Collecting Botnets, Performing Data, and Social Responsibility: Jer Thorp of Office for Creative Research

Jer Thorp in front of OCR's Specimen Box
Jer Thorp adjusting the longitudinal scope of a Feb 2, 2014 snapshot of the Sirefef botnet, in OCR’s Specimen Box. Karina Kurmanbayeva/OCAD U.

The Office for Creative Research (OCR) is building the data visualizations of the future: functional, responsive, beautiful, and human. Their projects challenge conventions and trends within the field, and power and politics more broadly. Jer hopes that by tying their practices together, they can make things that have more of a footprint. They are also hoping to provide an example of a non-profit with 18 salaried people. We visited OCR’s unassuming loft in Chinatown; it felt like when Neo went to see the Oracle.

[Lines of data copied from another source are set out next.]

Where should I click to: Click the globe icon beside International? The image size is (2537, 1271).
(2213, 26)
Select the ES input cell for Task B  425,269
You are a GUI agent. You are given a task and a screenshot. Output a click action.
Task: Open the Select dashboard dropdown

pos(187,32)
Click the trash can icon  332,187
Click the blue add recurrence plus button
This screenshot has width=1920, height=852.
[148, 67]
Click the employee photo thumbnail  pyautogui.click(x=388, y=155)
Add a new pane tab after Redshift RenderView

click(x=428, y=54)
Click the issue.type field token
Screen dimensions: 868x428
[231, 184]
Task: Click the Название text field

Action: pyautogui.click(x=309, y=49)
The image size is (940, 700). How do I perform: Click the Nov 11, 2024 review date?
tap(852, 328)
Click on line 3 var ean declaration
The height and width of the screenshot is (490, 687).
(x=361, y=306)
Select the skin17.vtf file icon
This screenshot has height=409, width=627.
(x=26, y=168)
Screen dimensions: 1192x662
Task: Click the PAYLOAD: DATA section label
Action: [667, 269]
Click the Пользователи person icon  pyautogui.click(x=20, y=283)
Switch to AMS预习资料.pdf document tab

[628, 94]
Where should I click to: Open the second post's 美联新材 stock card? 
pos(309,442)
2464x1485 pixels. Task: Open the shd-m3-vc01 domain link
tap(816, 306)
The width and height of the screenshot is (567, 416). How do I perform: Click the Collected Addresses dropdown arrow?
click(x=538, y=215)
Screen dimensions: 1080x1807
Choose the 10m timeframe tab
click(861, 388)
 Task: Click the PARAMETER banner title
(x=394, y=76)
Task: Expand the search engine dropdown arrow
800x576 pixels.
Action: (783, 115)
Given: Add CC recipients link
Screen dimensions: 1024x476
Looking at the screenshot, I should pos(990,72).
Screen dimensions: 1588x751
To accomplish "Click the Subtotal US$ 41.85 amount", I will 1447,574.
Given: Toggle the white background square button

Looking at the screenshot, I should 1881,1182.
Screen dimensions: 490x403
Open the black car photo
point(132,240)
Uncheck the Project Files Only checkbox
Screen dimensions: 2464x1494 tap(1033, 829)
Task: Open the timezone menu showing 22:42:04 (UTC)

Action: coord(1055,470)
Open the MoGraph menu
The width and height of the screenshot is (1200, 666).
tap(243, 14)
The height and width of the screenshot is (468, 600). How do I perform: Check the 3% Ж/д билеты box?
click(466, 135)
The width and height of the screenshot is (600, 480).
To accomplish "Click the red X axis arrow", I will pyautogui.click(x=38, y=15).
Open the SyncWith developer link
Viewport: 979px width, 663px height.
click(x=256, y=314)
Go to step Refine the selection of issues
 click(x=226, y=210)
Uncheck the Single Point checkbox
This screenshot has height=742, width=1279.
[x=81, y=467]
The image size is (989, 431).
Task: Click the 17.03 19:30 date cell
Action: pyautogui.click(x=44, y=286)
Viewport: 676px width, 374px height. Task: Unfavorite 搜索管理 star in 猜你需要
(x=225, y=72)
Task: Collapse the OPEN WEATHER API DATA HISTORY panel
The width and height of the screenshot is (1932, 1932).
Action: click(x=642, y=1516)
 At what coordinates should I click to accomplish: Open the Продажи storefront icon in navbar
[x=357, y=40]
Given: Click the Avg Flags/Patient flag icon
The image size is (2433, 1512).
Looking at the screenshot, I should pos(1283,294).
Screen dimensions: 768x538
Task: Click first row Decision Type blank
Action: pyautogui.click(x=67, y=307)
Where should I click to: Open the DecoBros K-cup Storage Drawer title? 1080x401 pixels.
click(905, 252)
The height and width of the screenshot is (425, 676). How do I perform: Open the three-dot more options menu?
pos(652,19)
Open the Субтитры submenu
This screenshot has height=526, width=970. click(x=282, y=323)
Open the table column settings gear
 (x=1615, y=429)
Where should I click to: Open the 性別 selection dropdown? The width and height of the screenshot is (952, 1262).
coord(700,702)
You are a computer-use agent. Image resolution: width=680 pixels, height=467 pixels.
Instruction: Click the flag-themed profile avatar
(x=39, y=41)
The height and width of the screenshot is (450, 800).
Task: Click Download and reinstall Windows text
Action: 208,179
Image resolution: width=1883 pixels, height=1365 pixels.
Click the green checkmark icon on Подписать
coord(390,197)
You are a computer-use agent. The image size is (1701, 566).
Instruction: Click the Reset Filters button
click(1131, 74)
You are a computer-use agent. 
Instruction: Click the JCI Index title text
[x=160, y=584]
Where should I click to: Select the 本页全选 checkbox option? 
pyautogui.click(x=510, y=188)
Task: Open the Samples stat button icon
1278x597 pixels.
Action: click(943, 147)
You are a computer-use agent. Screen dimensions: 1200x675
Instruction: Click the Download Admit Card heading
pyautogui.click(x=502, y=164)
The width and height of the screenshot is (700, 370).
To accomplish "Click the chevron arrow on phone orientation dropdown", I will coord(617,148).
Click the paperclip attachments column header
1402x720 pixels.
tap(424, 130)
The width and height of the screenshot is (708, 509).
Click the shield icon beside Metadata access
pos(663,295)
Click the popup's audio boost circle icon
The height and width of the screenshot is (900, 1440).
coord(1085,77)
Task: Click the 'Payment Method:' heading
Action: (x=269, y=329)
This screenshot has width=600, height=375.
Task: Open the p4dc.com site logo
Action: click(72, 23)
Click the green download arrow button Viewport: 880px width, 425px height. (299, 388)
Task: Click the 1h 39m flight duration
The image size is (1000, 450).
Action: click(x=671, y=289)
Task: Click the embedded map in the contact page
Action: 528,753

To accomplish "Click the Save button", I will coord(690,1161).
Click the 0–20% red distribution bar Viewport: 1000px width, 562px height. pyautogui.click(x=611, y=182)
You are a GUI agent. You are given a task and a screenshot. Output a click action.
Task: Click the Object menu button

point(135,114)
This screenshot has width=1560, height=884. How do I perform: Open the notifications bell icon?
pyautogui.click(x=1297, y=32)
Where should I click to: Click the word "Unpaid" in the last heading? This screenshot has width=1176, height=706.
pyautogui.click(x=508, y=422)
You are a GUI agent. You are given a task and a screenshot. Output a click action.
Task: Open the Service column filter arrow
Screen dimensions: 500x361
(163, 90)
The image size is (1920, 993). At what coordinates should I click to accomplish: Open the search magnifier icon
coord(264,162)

“The caveat of data is that it always surprises you and gives you something you didn’t expect. And those are the good things you want to build the product around.” -Jer Thorp

Specimen Box

Microsoft’s Digital Crimes Unit (DCU) challenged OCR to make a data visualization toolkit they would be using in 5 years that they could never imagine themselves. DCU has three interests: preventing software piracy, stopping child pornography, and botnets (OCR’s focus with them.)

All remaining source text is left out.